Memory barrier

Mon Sep 7 19:55:34 UTC 2015

> > Case 1:
> >    bus_write_1(region_0, ...);
> >    /* barrier here */
> >    DELAY(some_time);
> >
> > Case 2:
> >    bus_write_1(region_0, ...);
> >    /* barrier here */
> >    bus_write_1(region_2, ...);
> >
> > In the first one, I want the write to reach the device before the thread busy-waits.
> >
> > In the second one, I want the write to a device (e.g. power management) to
> >  complete before the write to another starts/completes.
> 
> I believe that the bus_write semantic includes the required serialization.
> E.g., on x86 all CPU write buffers are flushed before the write instruction
> is declared completed, because this is the semantic of the uncacheable
> memory.  For powerpc, the system automatically inserts powerpc_iomb() after
> the write, which is full sync.  I am not aware of other architectures.

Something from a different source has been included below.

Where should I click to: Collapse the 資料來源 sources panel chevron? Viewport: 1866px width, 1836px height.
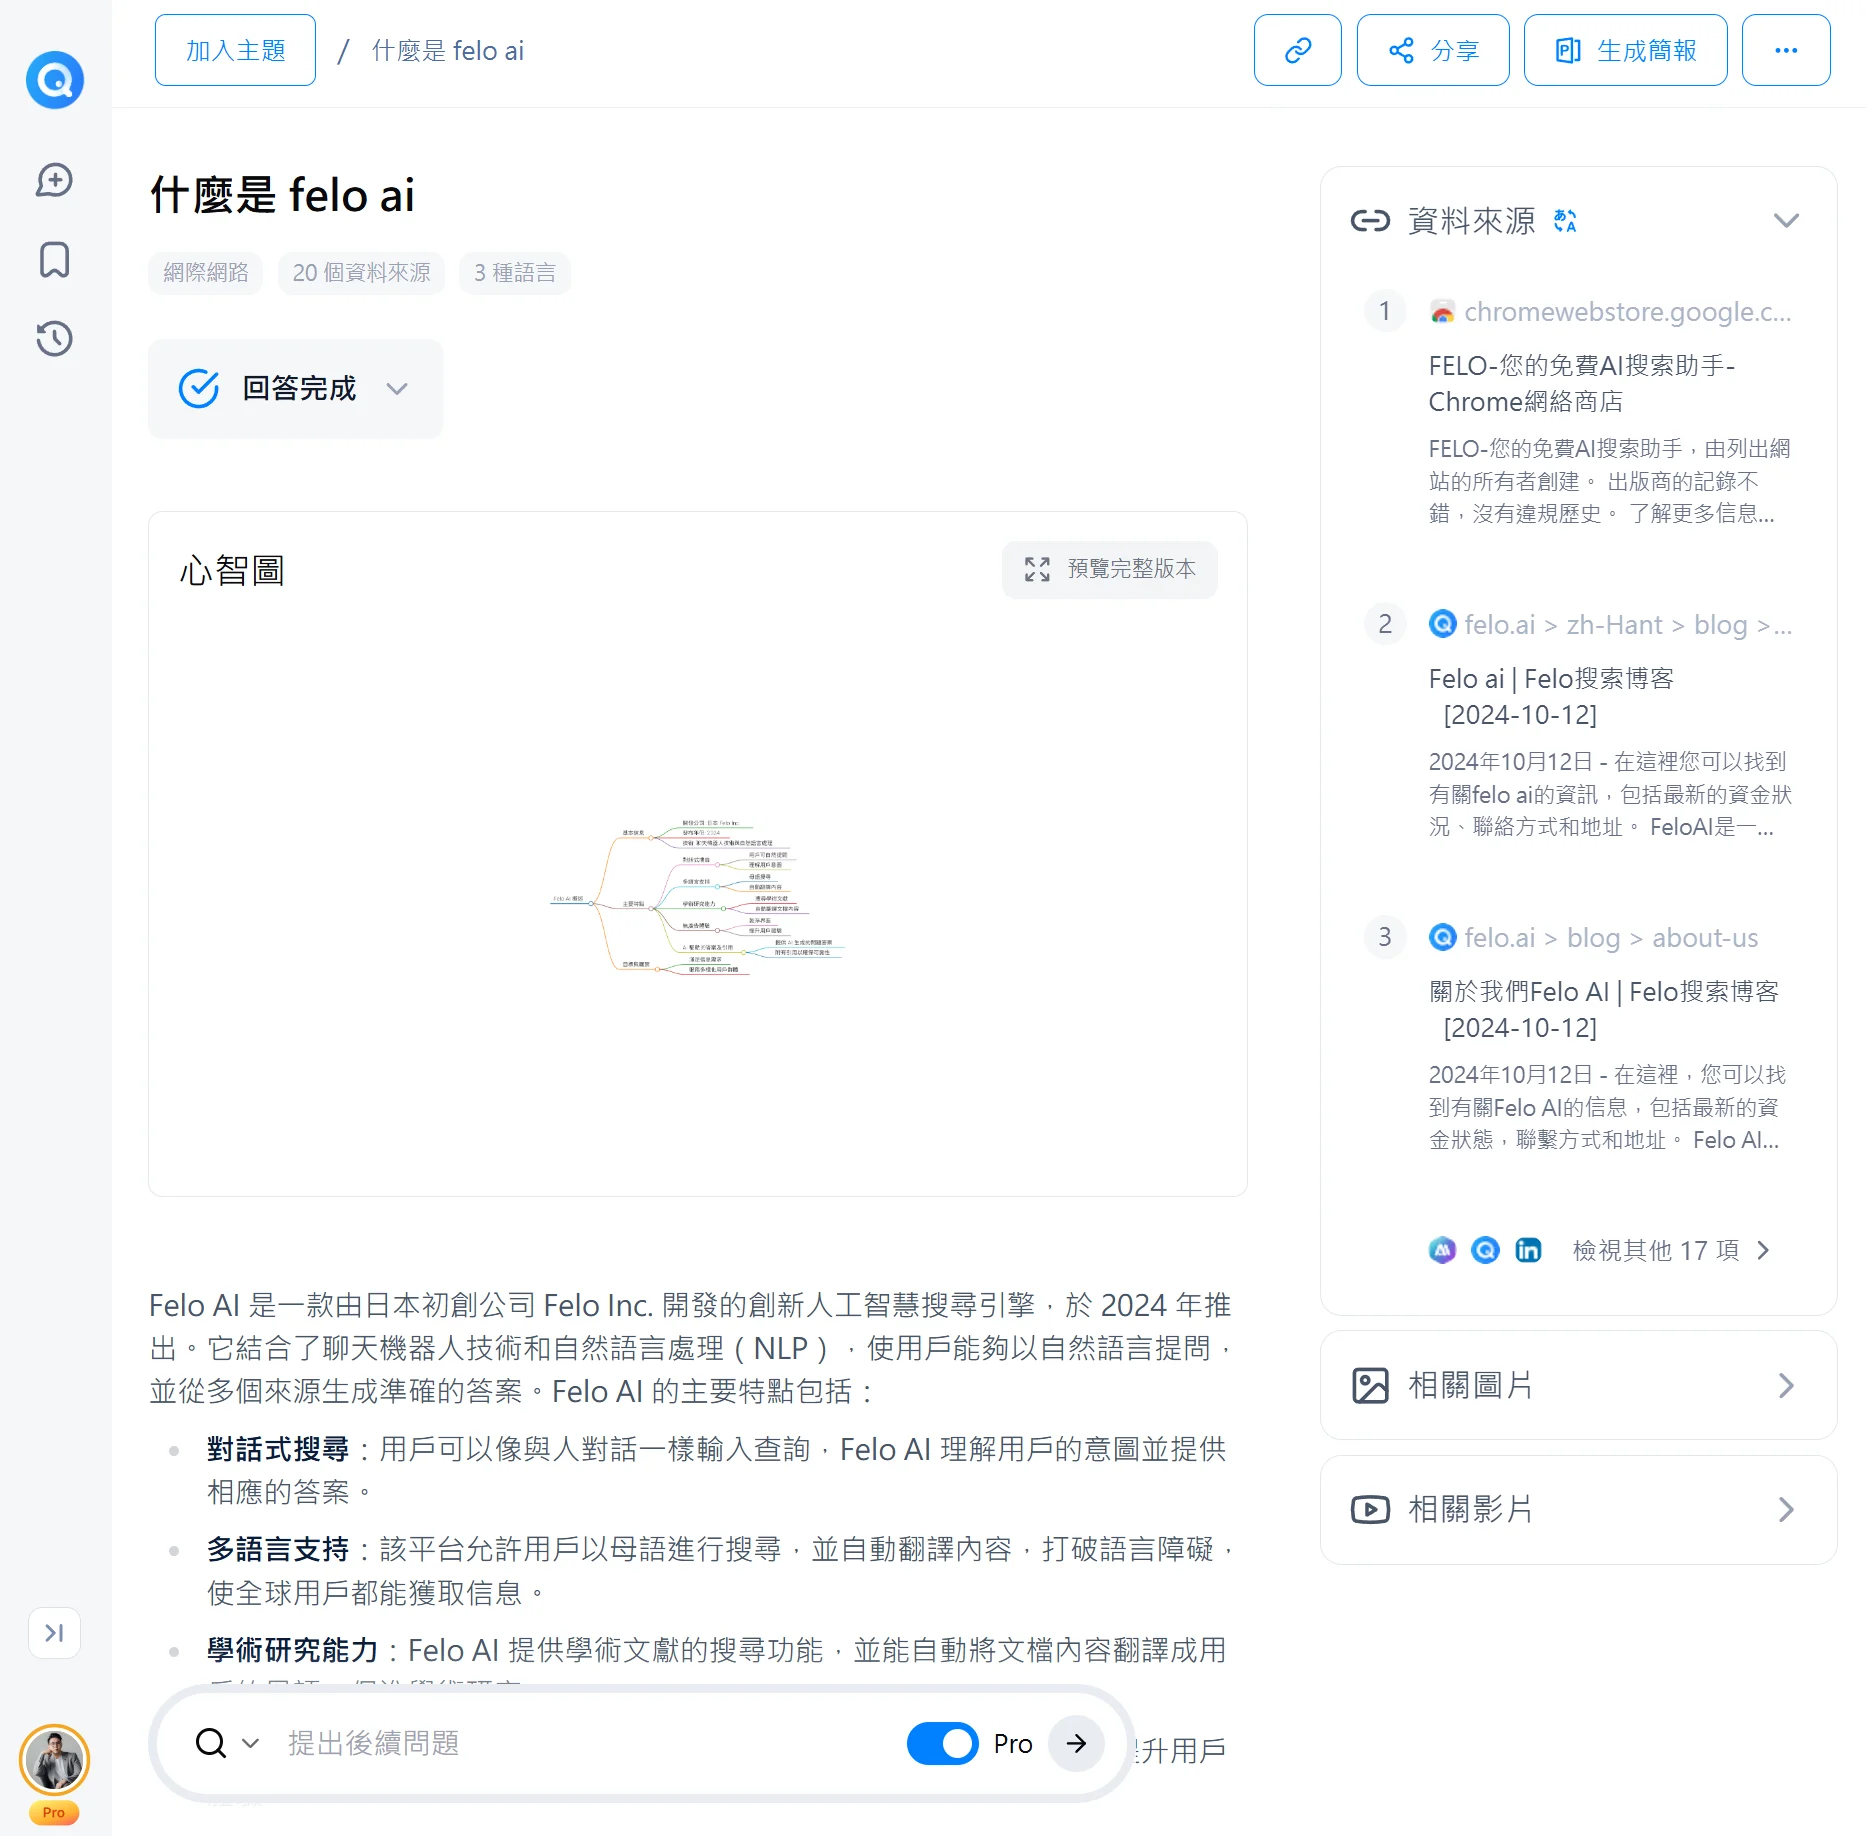(x=1786, y=221)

I've found the implementation of the bus_space_barrier for the ARM architecture (the one in which I'm interested):

   generic_bs_barrier(bus_space_tag_t t, bus_space_handle_t bsh, bus_size_t offset,
       bus_size_t len, int flags)
   {

           /*
            * dsb() will drain the L1 write buffer and establish a memory access
            * barrier point on platforms where that has meaning.  On a write we
            * also need to drain the L2 write buffer, because most on-chip memory
            * mapped devices are downstream of the L2 cache.  Note that this needs
            * to be done even for memory mapped as Device type, because while
            * Device memory is not cached, writes to it are still buffered.
            */
           dsb();
           if (flags & BUS_SPACE_BARRIER_WRITE) {
                   cpu_l2cache_drain_writebuf();
           }
   }

The ARM architecture specifies two _data_ barrier instructions: DMB and DSB. The first synchronizes memory accesses, and the second synchronizes both memory accesses and instruction execution. So, DSB is the answer to Case 1, and DMB or DSB is the answer to Case 2.

The implementation above brings something of which I was not aware: it also drains the L2 write buffer. Older implementations of the "PL310 Store Buffer did not have any automatic draining mechanism." (ARM CoreLink Level 2 Cache Controller (L2C-310 or PL310), r3 releases, Software Developers Errata Notice.) In newer implementations, the writes to device memory are "Put in store buffer, not merged, immediately drained to L3." (CoreLink Level 2 Cache Controller L2C-310 Technical Reference Manual	Revision: r3p3.)

Leonardo